[PRCo] The Tornado is back.....

Fred Schneider fwschneider at comcast.net
Tue Sep 20 19:19:45 EDT 2011


A cloud of dust and a hearty Hi Yo Silver and the [Tornado] Rides Again!

Sorry, Herb, but it hurt to watch that Nickel Plate Berkshire plodding along at 30 miles per hour.   Then Dwight Long inadvertently alerted me to the fact that 60163 had returned from having its firebox / boiler rebuilt.   

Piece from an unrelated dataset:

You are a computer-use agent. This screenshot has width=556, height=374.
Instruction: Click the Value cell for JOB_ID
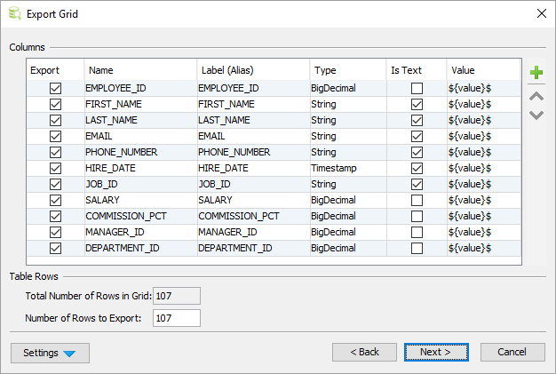[x=482, y=185]
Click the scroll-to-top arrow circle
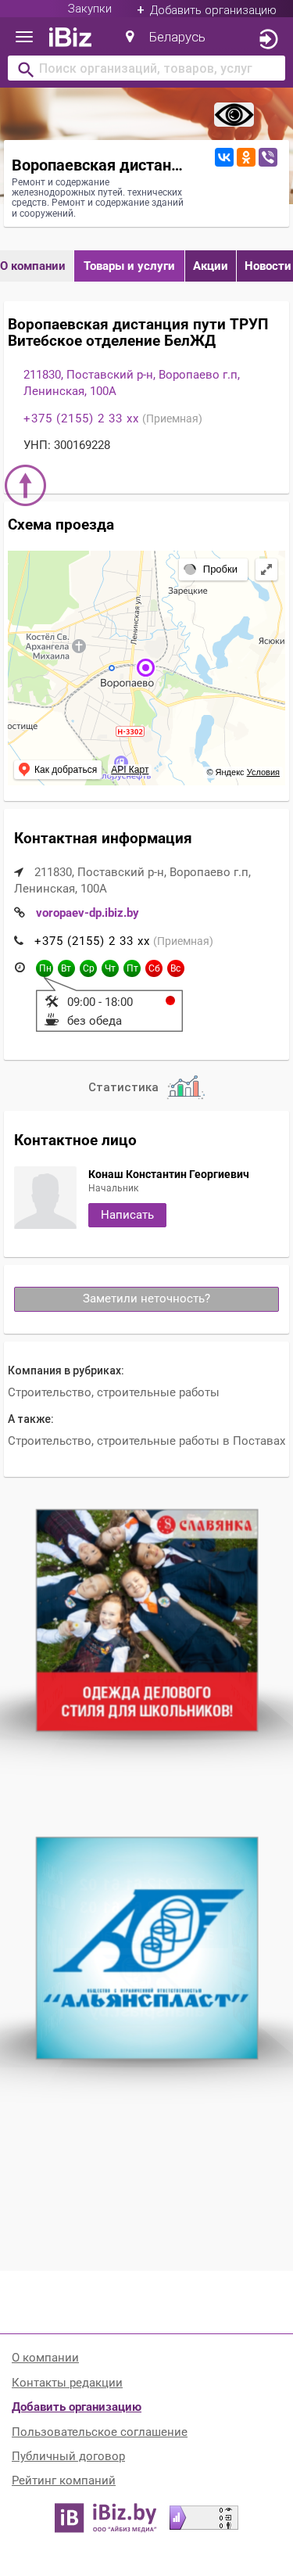 (26, 485)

So here, on August 6 we are standing on the platforms at Cheddington at dusk.   A light appears in the distance.   We hear the relentless exhaust.   I ask you, when's the last time you saw a passenger train doing a mile a minute behind steam?   By God it's worth taking a trip to England to ride behind that critter.   

http://www.youtube.com/watch?v=ofhhkPZVnKU&feature=related

And if you are impressed, then how about a few in daylight

http://www.youtube.com/watch?NR=1&v=sURKU8UYIT8

http://www.youtube.com/watch?v=5z-8BPblI_A&feature=related

The British also know how to run some of the older critters at speed on mainline metals....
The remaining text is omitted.